To further lock in consumers, Apple has purposefully made the Apple Watch incompatible with competing smartphone devices such as Android phones and “strategically [degraded] the functionality” of other cross-platform smartwatches, the case continues. In effect, Apple has steered consumers toward the Apple Watch while making switching to another product “cost prohibitive” as doing so would entail “not just purchasing a new phone, but a new smartwatch as well,” the suit contends.
Lastly, the lawsuit says Apple has blocked third-party digital wallets from accessing the necessary technologies to perform tap payments from Apple devices, as the company has ensured that only its own app, Apple Pay, can perform this function.
In a press release, the DOJ alleged that Apple’s conduct “extends beyond these examples, affecting web browsers, video communication, news subscriptions, entertainment, automotive services, advertising, location services, and more.” The government warned in its lawsuit that Apple “has every incentive to extend and expand its course of conduct to acquire and maintain power over next-frontier devices and technologies.”

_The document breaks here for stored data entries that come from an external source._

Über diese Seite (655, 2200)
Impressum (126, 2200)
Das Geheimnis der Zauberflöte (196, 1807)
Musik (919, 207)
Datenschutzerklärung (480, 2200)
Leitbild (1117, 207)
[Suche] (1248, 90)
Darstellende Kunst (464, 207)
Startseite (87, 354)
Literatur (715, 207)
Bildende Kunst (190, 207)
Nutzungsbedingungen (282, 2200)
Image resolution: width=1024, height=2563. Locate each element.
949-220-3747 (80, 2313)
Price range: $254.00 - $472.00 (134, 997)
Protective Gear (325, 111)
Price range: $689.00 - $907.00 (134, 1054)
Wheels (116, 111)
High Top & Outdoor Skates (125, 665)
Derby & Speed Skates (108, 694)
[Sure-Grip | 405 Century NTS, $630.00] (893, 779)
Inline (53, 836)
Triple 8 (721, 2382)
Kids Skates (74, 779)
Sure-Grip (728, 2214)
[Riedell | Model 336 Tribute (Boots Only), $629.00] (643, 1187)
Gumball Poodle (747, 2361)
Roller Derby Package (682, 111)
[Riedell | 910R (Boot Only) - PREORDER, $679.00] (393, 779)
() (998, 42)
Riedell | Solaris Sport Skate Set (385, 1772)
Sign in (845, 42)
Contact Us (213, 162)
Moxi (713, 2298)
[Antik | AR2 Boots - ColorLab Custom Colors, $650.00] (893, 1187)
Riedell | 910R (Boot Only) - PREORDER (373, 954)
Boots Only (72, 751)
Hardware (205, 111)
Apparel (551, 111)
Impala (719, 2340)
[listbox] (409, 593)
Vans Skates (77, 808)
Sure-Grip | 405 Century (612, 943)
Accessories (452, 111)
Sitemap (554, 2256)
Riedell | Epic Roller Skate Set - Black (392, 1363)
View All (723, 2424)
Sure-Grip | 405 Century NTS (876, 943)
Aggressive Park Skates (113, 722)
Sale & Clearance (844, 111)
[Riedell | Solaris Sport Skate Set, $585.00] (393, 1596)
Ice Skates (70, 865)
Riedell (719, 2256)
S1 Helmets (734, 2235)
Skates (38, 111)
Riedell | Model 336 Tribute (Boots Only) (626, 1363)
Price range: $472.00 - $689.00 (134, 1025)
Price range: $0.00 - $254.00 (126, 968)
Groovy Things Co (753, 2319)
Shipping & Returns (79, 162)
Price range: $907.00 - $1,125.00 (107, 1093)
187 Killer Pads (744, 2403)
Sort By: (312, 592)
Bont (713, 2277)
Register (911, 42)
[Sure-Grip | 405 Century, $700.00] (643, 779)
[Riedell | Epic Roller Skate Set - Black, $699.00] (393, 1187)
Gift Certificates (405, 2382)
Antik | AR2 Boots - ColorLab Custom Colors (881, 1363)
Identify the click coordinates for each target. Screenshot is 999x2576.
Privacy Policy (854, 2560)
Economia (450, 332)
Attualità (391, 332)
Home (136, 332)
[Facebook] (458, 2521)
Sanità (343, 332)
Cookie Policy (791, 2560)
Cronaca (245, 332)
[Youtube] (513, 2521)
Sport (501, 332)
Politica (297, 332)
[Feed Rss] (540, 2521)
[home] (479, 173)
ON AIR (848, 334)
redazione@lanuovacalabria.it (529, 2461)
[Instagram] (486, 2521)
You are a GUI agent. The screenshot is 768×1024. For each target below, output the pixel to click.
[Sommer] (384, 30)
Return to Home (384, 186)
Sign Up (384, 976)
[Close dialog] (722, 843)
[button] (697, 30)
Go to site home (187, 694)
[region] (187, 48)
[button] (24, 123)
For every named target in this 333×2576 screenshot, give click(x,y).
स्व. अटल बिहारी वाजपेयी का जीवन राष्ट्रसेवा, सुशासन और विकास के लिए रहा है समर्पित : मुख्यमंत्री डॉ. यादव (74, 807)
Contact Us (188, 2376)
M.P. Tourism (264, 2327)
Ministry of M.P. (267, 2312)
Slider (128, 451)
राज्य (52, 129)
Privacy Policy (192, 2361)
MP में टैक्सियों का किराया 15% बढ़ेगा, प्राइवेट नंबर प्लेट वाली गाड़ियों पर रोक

As the case tells it, it was never Apple’s intention to improve its products, and the alleged suppression of innovation on the company’s devices has made them less valuable to users.
“[E]nhacing the quality of its devices was never the objective of Apple’s lock-in strategy,” the lawsuit charges. “The objective—Apple’s overarching strategic objective—is to make it difficult and costly for consumers to switch to competing devices. And measured against that manifestly anticompetitive goal, Apple’s strategy has been a resounding success.”
In light of the foregoing, Apple has put itself in a position to charge “supracompetitive prices” for the iPhone, which can cost as much as $1,599, the complaint says, stressing that prices, in a competitive market, would be lower overall.
The proposed Apple antitrust class action lawsuit looks to represent all persons and entities who, as United States residents, bought an iPhone from Apple.